Aufgabendetails:
Schreib den Text über Insektensterben und das gute Schmetterlingsjahr im Anschluss an seinen letzten Satz weiter.

Insektensterben vs. Insektensommer – ein Widerspruch?

Schornsteinfeger (Aphantopus hyperantus) Foto: Harm Glashoff

Alle reden vom Insektensterben und was passiert in diesem Jahr? Es ist eines der besten Schmetterlingsjahre seit langem! Viele Arten treten in hohen Individuenzahlen auf, andere breiten sich deutlich aus und die Teilnehmer des Tagfalter-Monitoring melden aus dem ganzen Land gute Faltervorkommen. Was ist da los?

Seit letztem Jahr sorgt eine Studie für Schlagzeilen, in der erstmalig für Deutschland Daten zur Insektenbiomasse über einen langen Zeitraum hinweg ausgewertet wurden (Hallman et al. 2017). Die Ergebnisse sind dramatisch, zeigen sie doch einen Rückgang der Biomasse von Fluginsekten um über 70% seit Anfang der 1990er Jahre. Ähnliche Ergebnisse liefern auch kleinere, lokal begrenzte Studien z.B. aus dem Raum Regensburg (Habel et al. 2015, starker Artenrückgang und Veränderung der Artengemeinschaft). Endlich wurde der Eindruck vieler erfahrener Entomologen bestätigt, denn schon lange hatten sie auf den Rückgang und die besorgniserregende Situation der Insekten hingewiesen. Doch es fehlten (und fehlen zum Teil noch) standardisiert und über einen längeren Zeitraum hinweg erhobene Daten. Die Ursache für diesen Rückgang ist vermutlich eine Kombination aus verschiedenen Faktoren. So spielen der Wandel der Landnutzung, die Fragmentierung der Landschaft und der Einsatz von Pestiziden und Düngern in der Landwirtschaft wohl eine große Rolle. Vielerorts fehlt es den Insekten einfach an Nahrung, es gibt immer weniger Randstreifen oder Brachflächen mit Blütenpflanzen und selbst in den Gärten wird das Nahrungsangebot für Insekten immer schlechter. Exotische Pflanzen oder Zuchtformen mit hübsch anzusehenden gefüllten Blüten bieten blütenbesuchenden Insekten in etwa so viel Nahrung wie eine Asphaltfläche. Kein Wunder also, dass es immer weniger Insekten gibt.

Inhalt des Datensatzes:
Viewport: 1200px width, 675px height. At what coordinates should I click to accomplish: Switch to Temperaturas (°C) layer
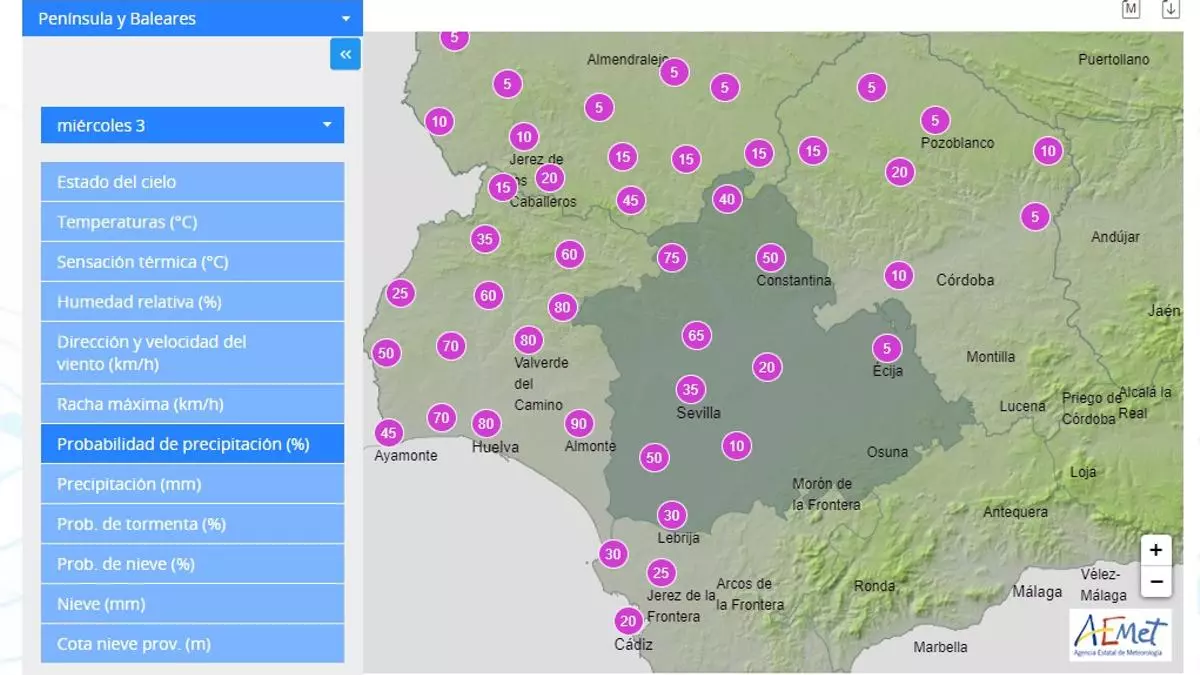(192, 222)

Lösung der Übung:
Doch in diesem Jahr ist Alles irgendwie anders. Es gibt viele Tagfalter, in den Medien finden sich Berichte über „Wespenplagen“ und überall summt, brummt und flattert es. Bei den Tagfaltern ist insbesondere der Große Kolhweißling (Pieris brassicae) auffallend häufig. Im Tagfalter-Monitoring wurde dieser große weiße Falter bis Juli dreimal häufiger gemeldet als im vergleichbaren Zeitraum der Vorjahre. Auch die großen, auffälligen Falterarten wie Kaisermantel (Argynnis paphia), Großer und Kleiner Schillerfalter (Apatura iris und Apatura ilia) und Großer und Kleiner Eisvogel (Limenitis populi und Limenitis camilla) haben ein überraschend gutes Jahr. Arten wie der Karst-Weißling (Pieris mannii) oder der Brombeer-Perlmutterfalter (Brenthis daphne) konnten in ihrer Verbreitung deutliche Zugewinne verzeichnen und kommen dieses Jahr in Regionen vor, in denen sie bislang noch nicht nachgewiesen wurden. Auch ein Kleinschmetterling ist in diesem Jahr auffallend häufig; der Buchsbaum-Zünsler (Cydalima perspectalis), dessen Raupen als Schädlinge für den Buchsbaum gefürchtet sind, tauchte 2006 zum ersten Mal in Deutschland (Oberrheinebene) auf und hat mittlerweile fast alle Landesteile erreicht.

Ist es also doch alles nicht so schlimm mit dem Insektensterben? Haben sich die Bestände vielleicht auch schon wieder erholt? Die Situation in diesem „Ausnahmesommer“ ist kein Grund zur Entwarnung sondern macht nur deutlich, wie vielschichtig und kompliziert die Zusammenhänge in der Natur sind. Entwicklungen einzelner Arten hängen von dem Zusammenspiel verschiedener Faktoren ab und können je nach Art ganz unterschiedlich sein. Was für die eine Art oder Artengruppe gut ist, ist für andere Arten(gruppen) vielleicht ein Problem.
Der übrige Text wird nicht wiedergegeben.